Research shows that flourishing individuals typically experience at least three positive emotions for every one negative emotion. Yet even they can struggle to notice the good in real time because of this hardwired bias.

Losada Ratio

The Losada Ratio is a concept from positive psychology that suggests there is an optimal balance between positive and negative interactions required to support high-functioning teams and relationships.

Psychologist Marcial Losada introduced the concept in 1999, observing that high-performing teams consistently demonstrated a higher ratio of positive to negative interactions.
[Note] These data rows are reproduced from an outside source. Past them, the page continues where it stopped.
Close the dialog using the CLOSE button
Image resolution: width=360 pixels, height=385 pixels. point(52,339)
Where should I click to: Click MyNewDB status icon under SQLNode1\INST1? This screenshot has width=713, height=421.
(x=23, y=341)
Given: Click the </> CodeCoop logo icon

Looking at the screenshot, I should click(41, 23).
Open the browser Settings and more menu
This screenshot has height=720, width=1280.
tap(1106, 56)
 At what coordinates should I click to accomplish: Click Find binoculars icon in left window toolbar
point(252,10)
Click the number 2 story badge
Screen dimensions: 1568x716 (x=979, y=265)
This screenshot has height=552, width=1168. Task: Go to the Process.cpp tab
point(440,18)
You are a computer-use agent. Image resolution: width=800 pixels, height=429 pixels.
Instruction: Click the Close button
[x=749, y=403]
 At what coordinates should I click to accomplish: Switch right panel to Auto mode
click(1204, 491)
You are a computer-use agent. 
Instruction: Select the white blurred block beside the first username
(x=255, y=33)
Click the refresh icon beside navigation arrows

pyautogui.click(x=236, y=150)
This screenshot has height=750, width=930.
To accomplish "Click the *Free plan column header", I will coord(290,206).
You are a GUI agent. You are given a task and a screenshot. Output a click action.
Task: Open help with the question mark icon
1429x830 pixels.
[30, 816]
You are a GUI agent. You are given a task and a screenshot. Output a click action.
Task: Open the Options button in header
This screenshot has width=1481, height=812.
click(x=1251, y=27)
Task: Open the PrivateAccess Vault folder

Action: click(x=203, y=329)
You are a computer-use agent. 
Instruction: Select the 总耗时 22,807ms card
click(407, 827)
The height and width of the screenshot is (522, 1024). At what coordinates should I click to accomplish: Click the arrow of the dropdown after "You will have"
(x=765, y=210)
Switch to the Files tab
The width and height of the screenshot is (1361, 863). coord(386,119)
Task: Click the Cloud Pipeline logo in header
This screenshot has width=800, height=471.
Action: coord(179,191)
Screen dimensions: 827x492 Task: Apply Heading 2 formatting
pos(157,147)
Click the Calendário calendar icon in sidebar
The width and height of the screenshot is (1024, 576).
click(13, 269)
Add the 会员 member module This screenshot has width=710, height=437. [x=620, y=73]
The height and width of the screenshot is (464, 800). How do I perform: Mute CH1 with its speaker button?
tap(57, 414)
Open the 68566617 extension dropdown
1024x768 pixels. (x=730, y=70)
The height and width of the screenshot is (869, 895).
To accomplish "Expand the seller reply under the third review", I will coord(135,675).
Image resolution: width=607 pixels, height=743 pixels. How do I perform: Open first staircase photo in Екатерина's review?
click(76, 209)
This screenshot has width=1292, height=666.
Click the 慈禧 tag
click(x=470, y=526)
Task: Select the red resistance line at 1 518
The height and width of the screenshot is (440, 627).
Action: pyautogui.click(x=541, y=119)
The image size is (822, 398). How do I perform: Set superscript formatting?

The ratio is calculated by dividing the number of positive interactions by the number of negative interactions over a set period.

The Losada Ratio offers a more evidence-based alternative to traditional feedback models like the “feedback sandwich” by focusing on maintaining a positive emotional climate, rather than simply softening criticism.

Why the feedback sandwich is flawed.

The feedback sandwich is a common approach where praise is used to cushion criticism. It is essentially delivered as praise, critique, praise. The idea is that the “bread” (positive comments) makes the “meat” (constructive feedback) easier to digest.

For example:

“I really liked how you interacted with the team in that meeting, and the examples you gave were helpful. However, you missed some key information about our quality assurance process. But your introduction was strong and really helped capture everyone’s attention!”

While well-intentioned, this approach has its drawbacks. The constructive message can get lost between the praise, or the praise itself can feel forced or insincere, leaving the recipient feeling confused or manipulated. Rather than burying criticism in praise, a more effective strategy is to build strong relationships with your people based on trust and respect outside of feedback conversations.

This is where the Losada Ratio offers a helpful alternative. Instead of softening criticism with scripted praise, focus on consistently cultivating positive interactions in everyday leadership moments. Over time, this creates the emotional balance and trust that allows for open, effective feedback when it’s needed.

The recommended ratio is often cited as 3:1 or higher, meaning that for every critical or challenging interaction, there should be at least three positive, appreciative, or supportive ones. While 3:1 has generally been accepted as sufficient for workplace teams, research by the Gottman Institute revealed some interesting insights that challenged the original ratio.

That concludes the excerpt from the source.